Durch Filme, Erzählungen, Bücher, durch Medien-Kampagnen, Politik, Wirtschaft und Religion wird uns immer wieder ein Bild vorgehalten und/oder vorgespielt, dass Sklaverei die Unterdrückung von Menschen, vor allem aus den negriden Rassen vom afrikanischen Kontinent, sei und diese für die Sklavenhalter, deren Eigentum sie angeblich waren oder sind, ein Leben lang unter Qualen und Erniedrigung arbeiten müssten, rechtlos, heimatlos, eigentumslos.

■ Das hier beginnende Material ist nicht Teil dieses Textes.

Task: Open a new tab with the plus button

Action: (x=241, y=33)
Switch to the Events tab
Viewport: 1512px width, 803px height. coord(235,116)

Eindeutige Beweise für diese Aussagen sind wohl noch zu suchen. Vielleicht ist Sklaverei auch lediglich die freiwillige Dienstbarkeit, Ableistung einer Schuld innerhalb eines Zeitraums von sieben [7] Jahren bei einem Herren, seiner Familie, seinem Hof mit anschliessender Aussicht auf Freiheit (die Jubeljahre – alle sieben Jahre) bzw. Freistellung von der Schuld. Die sogenannten Sklaven standen damit im Schutz und der Umsorgung dessen, bei dem oder denen sie ihren Dienst ableisteten. Im Anschluss an diesen Dienst stand es ihnen frei, bei dem Herren zu bleiben oder ihrer Wege zu gehen, frei von Schuld.
Sklaven in Ketten allerdings, die aus ihren angestammten Lebensräumen entführt und verschleppt worden, wie zum Beispiel viele Menschen aus dem Volk der Iren auf das Territorium der (späteren) Vereinigten Staaten von Amerika im Zeitraum der Bevölkerung des nordamerikanischen Kontinentes, ausgelöst durch die Crown Corporation, mussten unfreiwillige Dienstbarkeit leisten im Gegensatz zum freiwilligen Sklaventum.
Hinweise zu einer abweichenden Darstellung der Sklaverei durch System und Mainstream sind für den europäischen Raum u.a. hier zu finden » Brockhaus-1809 Bd. 2 , Seite 375, Die Leibeigenschaft.